→ **Job**
In the forum thread on the MVA method for short circuit analysis, what search phrase does one reply recommend entering on YouTube?

→ **Reading text**
● ● ● ● ● ● ●
# MVA METHOD FOR SHORT CIRCUIT ANALYSIS



## PEoct (Jul 21, 2014)

HELLO friends

can some one help me with good reference for MVA method for short circuit calculation.

i did found on internet but not very helpful.

thank you !


----------



## iwire (Jul 22, 2014)

This is the reference I used

http://www.arcadvisor.com/pdf/ShortCircuitABC.pdf


----------



## knight1fox3 (Jul 22, 2014)

iwire said:


> This is the reference I used
> 
> http://www.arcadvisor.com/pdf/ShortCircuitABC.pdf


+1. I believe that document has been passed around here quite a bit and seems to be one of the more preferred resources for the MVA method.


----------



## PEoct (Jul 22, 2014)

knight1fox3 said:


> iwire said:
> 
> 
> > This is the reference I used
> ...


thank you so much ! will start with it than.


----------



## PEoct (Jul 22, 2014)

i studied the link , now i know how to calculate MVA positive , negative and zero power

but how to find the value positive . negative and zero REACTANCE ??

thank you


----------



## KatyLied P.E. (Jul 22, 2014)

Are you talking symmetrical components? If so that's a different calculation. The best source for that is a Complex Imaginary video on YouTube. It teaches you how to manipulate the formulas in a straightforward manner and gives you a really good sense of how those problems would should show up on a given exam. Do a YouTube search using "Complex Imaginary Symmetrical Components" Pardon me if you aren't asking this.


----------
● ● ● ● ● ● ●
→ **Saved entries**
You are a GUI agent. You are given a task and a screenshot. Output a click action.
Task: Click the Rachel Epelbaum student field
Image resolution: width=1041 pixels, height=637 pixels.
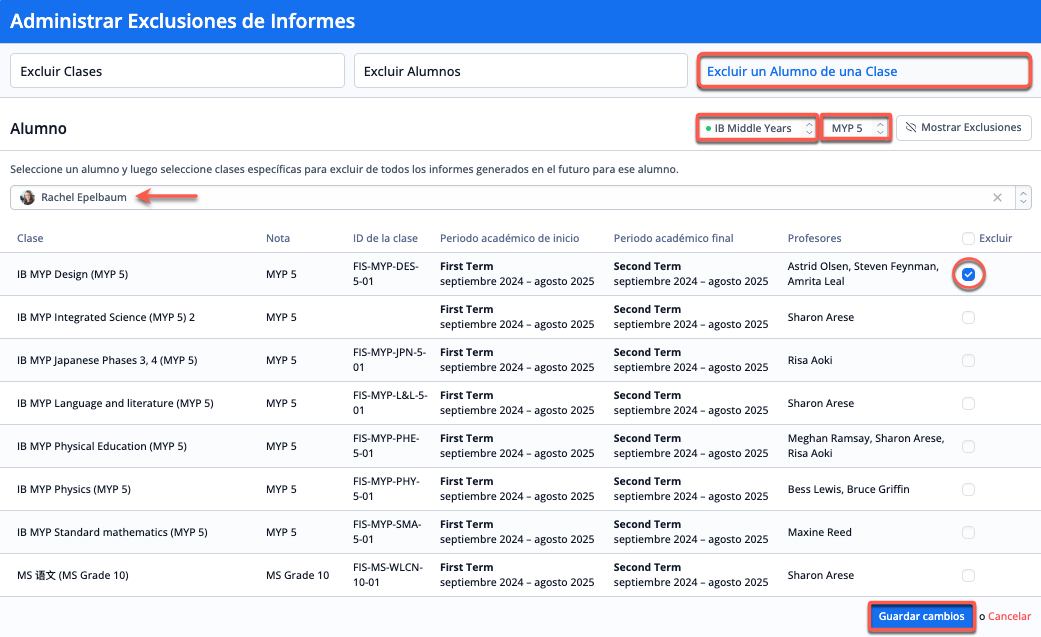(x=500, y=198)
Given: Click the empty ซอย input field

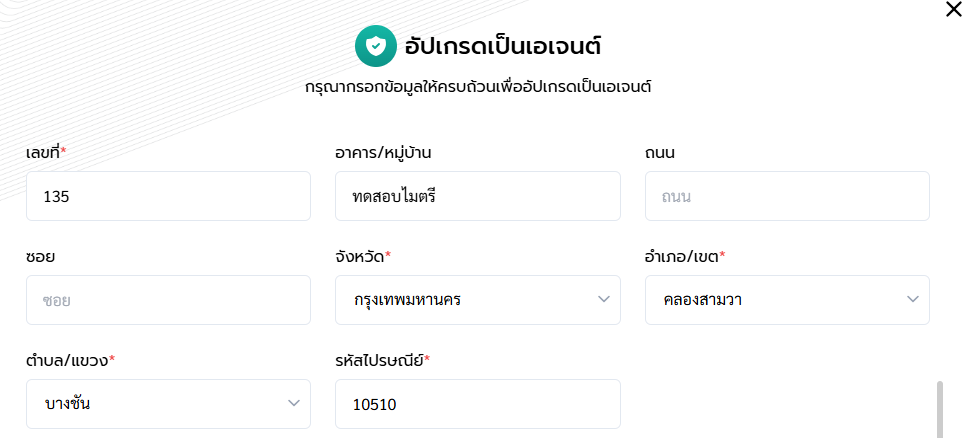Looking at the screenshot, I should [168, 300].
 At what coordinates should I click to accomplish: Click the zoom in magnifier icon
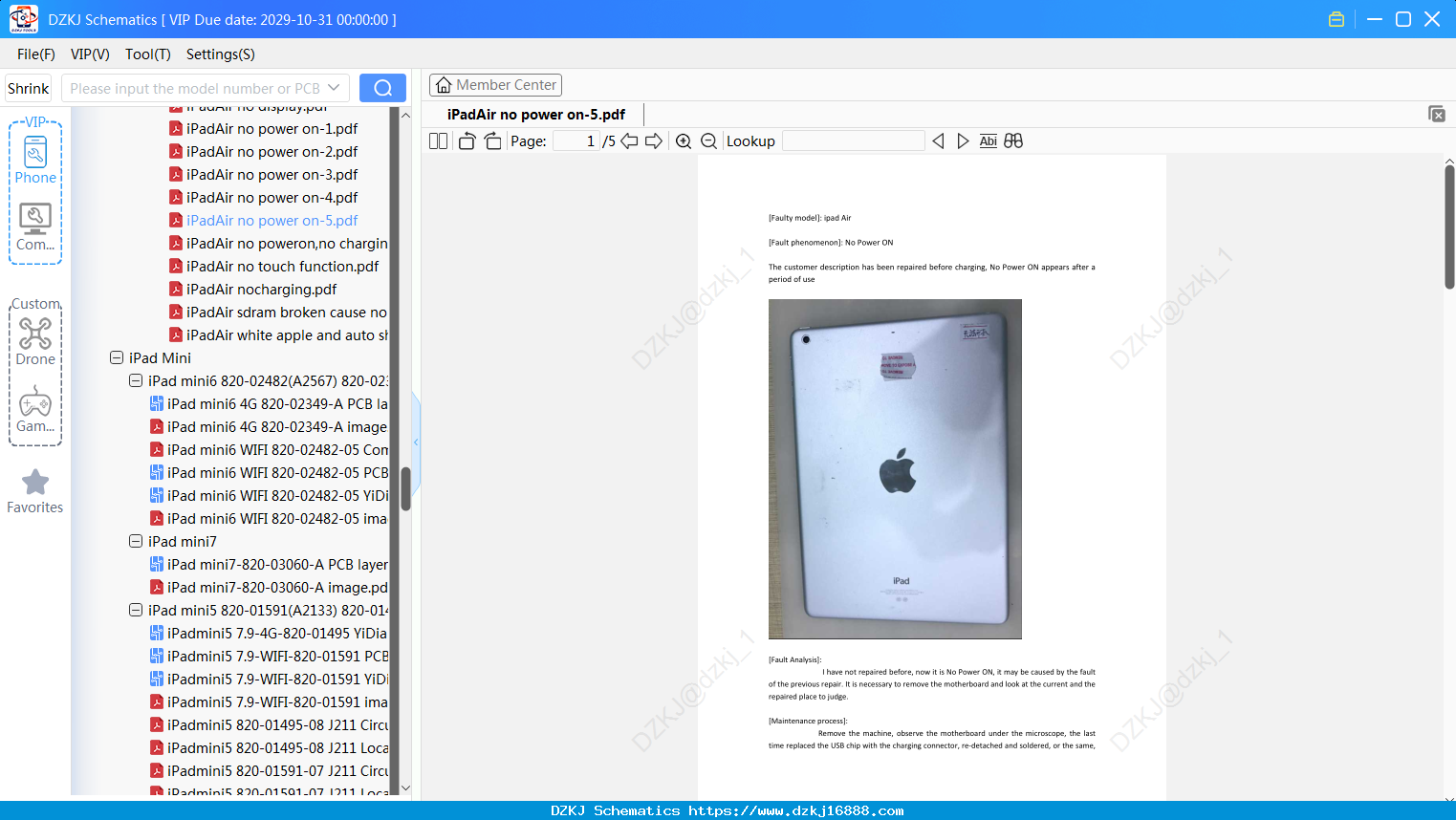point(684,141)
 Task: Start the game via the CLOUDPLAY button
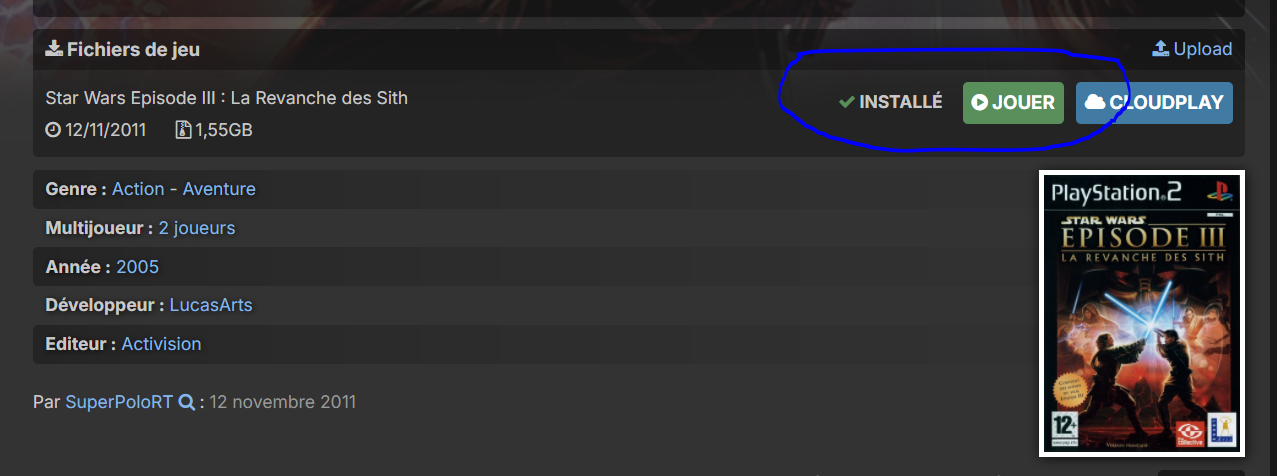pyautogui.click(x=1154, y=103)
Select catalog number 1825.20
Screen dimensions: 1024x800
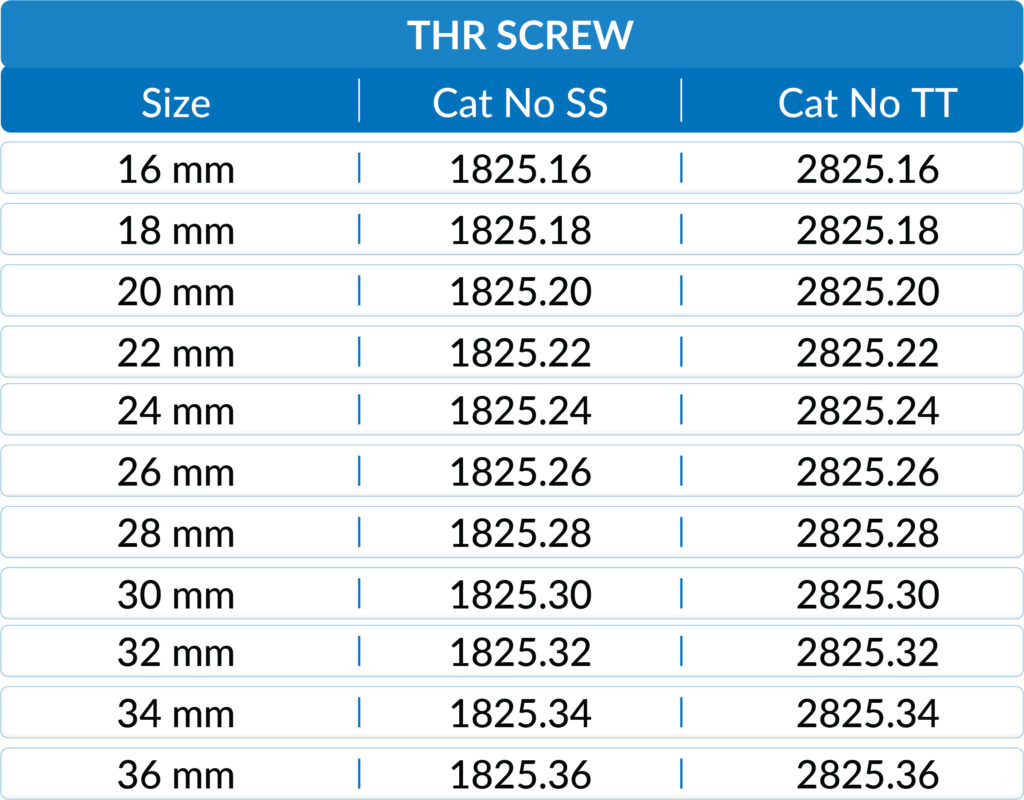coord(520,292)
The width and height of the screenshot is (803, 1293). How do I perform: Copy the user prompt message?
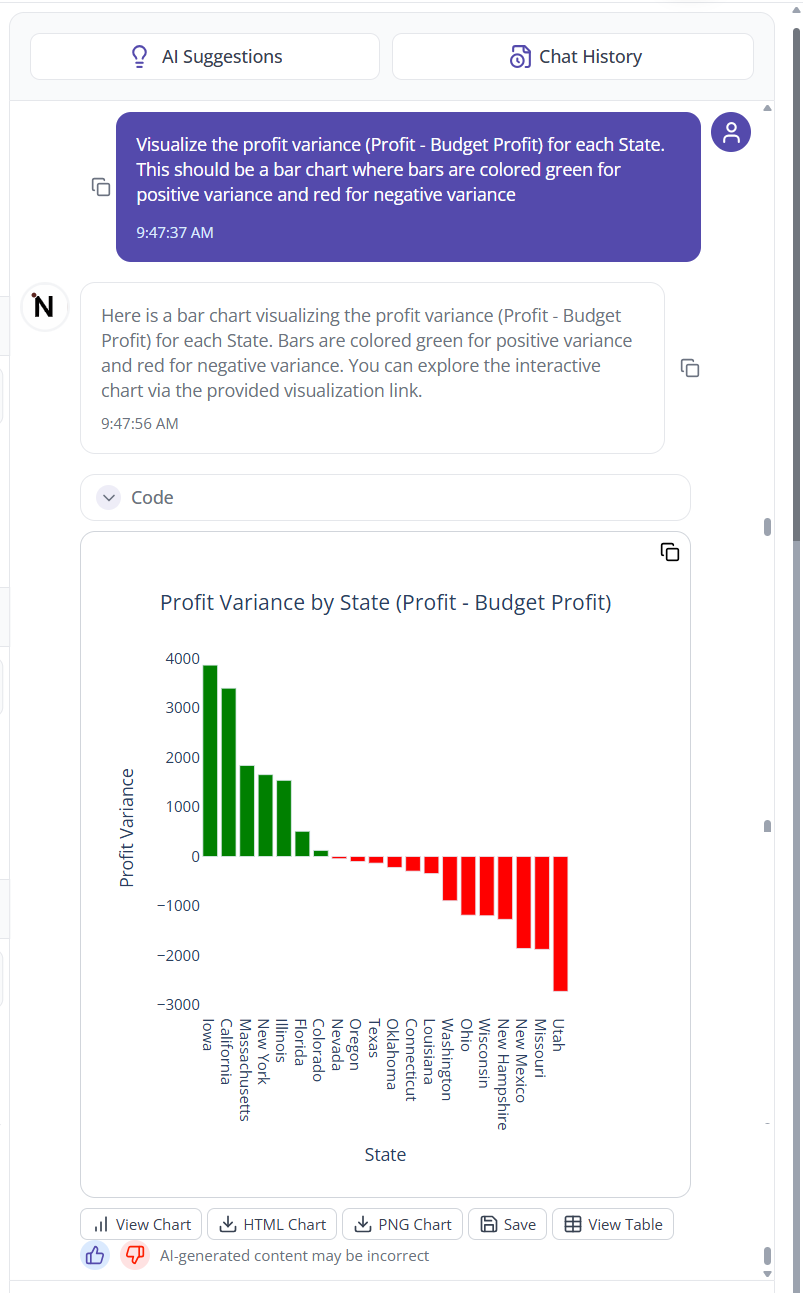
● ● ● ● ● ● ●
→ **Full response**
"Complex Imaginary Symmetrical Components"